BEGIN

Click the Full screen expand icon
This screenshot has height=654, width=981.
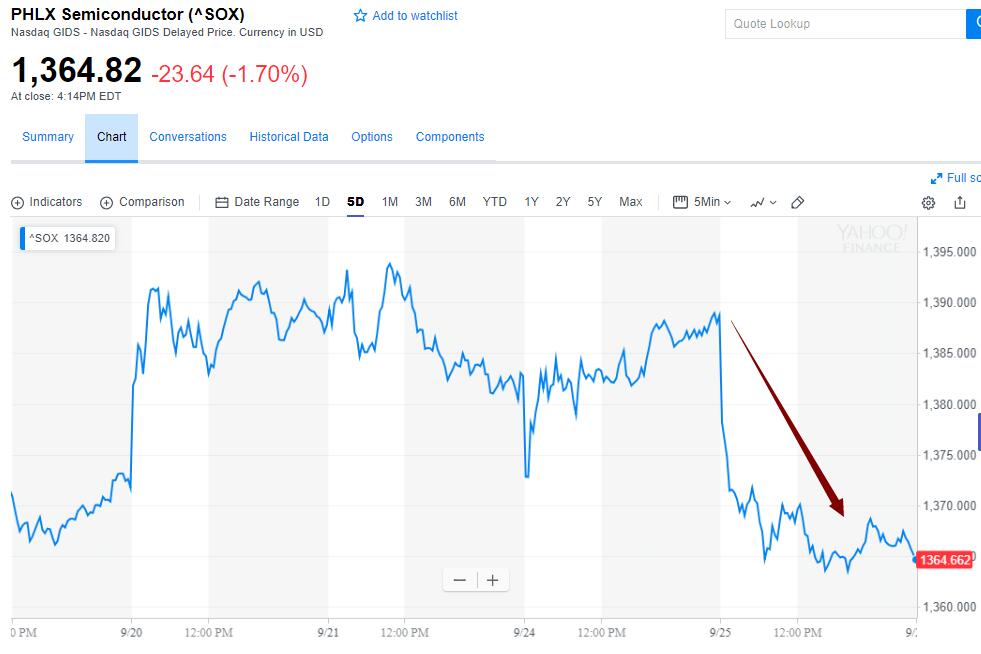[x=936, y=178]
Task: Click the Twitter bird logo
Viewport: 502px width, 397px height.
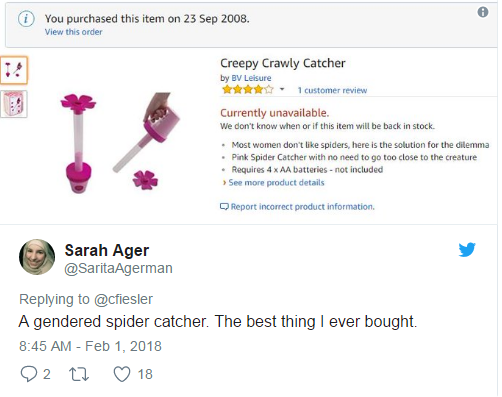Action: 467,250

END

● **Required action**
Copy all lines from the material that include "Click".

● **Reply**
Click the Full screen expand icon
Task: Click the Twitter bird logo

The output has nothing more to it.